[Record excerpts Boundary: Start]

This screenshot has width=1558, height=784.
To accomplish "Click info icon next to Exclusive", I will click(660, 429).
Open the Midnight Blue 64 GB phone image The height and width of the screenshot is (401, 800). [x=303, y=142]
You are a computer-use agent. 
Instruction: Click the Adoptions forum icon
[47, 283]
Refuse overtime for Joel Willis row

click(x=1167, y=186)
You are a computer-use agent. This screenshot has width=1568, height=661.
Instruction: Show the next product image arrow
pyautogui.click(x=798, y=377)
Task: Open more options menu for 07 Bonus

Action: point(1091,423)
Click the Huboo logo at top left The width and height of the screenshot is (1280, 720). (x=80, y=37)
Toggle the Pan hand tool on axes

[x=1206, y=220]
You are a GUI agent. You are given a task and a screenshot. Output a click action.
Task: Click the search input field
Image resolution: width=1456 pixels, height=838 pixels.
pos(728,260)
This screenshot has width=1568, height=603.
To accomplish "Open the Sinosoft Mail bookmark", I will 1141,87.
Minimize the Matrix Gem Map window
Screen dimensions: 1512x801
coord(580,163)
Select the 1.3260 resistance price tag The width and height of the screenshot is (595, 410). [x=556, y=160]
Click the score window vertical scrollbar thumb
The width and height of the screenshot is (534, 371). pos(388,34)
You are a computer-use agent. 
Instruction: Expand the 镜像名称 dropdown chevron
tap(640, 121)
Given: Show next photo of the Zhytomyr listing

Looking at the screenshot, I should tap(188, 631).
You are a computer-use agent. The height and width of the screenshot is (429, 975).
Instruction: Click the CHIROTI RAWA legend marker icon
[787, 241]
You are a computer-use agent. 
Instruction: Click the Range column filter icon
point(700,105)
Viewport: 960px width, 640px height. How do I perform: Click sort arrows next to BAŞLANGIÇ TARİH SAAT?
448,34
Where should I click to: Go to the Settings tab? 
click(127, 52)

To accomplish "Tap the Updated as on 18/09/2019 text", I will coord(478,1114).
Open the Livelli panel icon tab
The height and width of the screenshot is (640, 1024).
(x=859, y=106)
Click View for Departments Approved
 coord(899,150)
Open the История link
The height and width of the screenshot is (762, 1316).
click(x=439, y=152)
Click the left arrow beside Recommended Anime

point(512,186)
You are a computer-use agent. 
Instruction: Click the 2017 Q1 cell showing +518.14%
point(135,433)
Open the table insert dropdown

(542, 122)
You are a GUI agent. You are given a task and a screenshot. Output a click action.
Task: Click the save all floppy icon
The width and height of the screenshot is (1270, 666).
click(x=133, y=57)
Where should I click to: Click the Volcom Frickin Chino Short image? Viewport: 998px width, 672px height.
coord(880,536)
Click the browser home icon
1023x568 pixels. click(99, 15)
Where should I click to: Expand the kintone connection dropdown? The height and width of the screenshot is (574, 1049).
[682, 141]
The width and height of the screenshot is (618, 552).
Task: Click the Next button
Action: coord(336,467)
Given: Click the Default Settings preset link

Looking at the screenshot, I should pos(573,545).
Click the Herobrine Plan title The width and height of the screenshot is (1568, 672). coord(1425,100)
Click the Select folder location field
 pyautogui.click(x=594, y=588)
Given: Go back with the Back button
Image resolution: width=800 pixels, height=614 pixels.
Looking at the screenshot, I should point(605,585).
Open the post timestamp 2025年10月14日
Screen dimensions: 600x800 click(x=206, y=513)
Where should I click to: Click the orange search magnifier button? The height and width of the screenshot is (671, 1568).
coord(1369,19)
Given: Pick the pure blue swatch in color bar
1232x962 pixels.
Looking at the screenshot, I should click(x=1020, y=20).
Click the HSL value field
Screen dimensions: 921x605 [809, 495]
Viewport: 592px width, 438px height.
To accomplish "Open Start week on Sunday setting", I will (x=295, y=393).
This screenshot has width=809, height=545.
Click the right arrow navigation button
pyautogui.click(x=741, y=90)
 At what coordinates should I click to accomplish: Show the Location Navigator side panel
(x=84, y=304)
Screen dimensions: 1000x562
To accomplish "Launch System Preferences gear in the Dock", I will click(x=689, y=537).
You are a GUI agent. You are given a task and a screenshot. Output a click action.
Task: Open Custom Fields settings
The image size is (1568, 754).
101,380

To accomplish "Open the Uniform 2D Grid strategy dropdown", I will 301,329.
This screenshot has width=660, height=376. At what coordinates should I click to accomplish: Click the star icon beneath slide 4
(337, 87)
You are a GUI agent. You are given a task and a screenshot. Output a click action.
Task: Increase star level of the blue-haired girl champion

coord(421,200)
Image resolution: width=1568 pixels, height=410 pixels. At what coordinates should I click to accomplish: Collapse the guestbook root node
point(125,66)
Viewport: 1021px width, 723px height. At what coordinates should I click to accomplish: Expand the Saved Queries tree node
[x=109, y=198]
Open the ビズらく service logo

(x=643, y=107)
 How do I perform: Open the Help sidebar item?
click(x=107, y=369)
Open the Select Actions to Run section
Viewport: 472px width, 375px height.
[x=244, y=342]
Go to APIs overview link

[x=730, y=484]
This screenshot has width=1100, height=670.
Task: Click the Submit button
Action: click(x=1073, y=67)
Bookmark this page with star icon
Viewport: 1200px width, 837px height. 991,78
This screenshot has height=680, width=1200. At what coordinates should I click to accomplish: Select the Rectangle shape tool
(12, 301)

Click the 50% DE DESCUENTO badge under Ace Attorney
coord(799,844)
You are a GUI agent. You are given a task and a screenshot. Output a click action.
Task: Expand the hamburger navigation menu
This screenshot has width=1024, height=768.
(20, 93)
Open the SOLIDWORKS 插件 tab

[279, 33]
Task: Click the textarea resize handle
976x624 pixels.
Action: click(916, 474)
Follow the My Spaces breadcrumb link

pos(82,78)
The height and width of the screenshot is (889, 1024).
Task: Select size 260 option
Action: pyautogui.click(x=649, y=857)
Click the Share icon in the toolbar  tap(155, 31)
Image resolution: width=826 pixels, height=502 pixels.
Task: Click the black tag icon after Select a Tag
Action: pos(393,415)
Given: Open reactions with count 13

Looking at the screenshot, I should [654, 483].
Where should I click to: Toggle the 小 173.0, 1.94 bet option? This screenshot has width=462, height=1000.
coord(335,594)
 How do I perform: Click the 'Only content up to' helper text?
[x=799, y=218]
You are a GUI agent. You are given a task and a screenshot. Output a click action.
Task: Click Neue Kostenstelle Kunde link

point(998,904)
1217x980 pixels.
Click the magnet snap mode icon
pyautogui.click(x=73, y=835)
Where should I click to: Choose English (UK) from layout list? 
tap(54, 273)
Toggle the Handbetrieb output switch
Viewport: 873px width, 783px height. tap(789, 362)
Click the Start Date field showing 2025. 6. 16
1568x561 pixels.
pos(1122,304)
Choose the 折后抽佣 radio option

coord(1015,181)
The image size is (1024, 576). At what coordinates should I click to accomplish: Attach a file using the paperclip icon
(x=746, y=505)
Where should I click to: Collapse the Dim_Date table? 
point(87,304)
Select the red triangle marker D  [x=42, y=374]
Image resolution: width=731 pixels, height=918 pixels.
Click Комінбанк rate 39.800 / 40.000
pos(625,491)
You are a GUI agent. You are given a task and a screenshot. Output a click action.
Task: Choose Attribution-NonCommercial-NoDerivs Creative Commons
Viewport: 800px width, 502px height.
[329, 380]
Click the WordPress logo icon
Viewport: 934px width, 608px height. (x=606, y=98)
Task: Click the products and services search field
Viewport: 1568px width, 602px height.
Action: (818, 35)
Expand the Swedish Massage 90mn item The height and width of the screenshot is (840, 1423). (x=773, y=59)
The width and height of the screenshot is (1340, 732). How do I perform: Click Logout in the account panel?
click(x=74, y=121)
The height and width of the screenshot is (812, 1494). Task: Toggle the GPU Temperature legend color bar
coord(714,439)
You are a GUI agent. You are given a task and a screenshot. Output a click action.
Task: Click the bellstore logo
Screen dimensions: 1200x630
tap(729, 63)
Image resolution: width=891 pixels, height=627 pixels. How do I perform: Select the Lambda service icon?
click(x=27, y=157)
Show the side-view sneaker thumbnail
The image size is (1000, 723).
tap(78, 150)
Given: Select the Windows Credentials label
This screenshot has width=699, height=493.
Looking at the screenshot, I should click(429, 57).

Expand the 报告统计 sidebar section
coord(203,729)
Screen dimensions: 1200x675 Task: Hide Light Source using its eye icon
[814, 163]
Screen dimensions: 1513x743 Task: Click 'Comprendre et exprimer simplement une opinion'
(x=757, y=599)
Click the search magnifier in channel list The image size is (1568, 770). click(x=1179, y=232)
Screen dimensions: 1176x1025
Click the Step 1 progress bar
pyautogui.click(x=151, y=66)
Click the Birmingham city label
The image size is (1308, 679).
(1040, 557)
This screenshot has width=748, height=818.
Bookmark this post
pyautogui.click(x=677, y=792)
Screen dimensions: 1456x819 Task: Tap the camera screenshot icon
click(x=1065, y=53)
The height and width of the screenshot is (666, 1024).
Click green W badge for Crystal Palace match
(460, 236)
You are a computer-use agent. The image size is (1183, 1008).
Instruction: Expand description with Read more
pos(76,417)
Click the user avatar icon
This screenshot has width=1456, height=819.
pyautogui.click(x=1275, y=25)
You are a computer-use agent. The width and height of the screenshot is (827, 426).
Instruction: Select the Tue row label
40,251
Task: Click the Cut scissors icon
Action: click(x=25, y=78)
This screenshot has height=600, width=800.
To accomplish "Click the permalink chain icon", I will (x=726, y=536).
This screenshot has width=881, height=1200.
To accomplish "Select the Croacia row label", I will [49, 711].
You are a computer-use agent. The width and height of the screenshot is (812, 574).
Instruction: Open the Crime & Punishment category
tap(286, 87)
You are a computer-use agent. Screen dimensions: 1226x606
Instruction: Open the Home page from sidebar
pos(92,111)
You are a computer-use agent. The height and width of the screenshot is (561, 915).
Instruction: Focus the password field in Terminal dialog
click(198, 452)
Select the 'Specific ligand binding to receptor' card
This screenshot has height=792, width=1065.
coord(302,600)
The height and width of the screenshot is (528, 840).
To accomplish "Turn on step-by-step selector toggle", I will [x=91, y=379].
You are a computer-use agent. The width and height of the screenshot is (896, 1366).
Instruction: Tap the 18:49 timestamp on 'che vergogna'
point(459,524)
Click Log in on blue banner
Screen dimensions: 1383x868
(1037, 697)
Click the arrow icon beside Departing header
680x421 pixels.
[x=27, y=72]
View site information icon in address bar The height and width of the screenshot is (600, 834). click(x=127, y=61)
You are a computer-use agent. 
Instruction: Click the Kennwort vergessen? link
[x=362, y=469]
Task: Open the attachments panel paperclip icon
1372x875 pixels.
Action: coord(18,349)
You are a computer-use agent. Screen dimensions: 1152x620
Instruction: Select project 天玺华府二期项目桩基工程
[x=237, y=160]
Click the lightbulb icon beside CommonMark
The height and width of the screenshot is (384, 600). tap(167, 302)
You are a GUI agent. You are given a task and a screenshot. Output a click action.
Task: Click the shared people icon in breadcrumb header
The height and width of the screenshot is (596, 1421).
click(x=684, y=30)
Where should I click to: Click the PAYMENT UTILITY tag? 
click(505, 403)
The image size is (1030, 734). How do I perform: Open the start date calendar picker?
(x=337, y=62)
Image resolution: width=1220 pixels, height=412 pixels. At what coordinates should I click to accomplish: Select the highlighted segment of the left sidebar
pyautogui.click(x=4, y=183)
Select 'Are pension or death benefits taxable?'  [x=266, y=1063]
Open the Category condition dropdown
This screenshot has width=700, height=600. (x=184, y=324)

[Record excerpts Boundary: End]

■ Aim of the exercise: Find all lines holding the word "header" in the records above and copy them.

■ Written answer:
Click the arrow icon beside Departing header
Task: Click the shared people icon in breadcrumb header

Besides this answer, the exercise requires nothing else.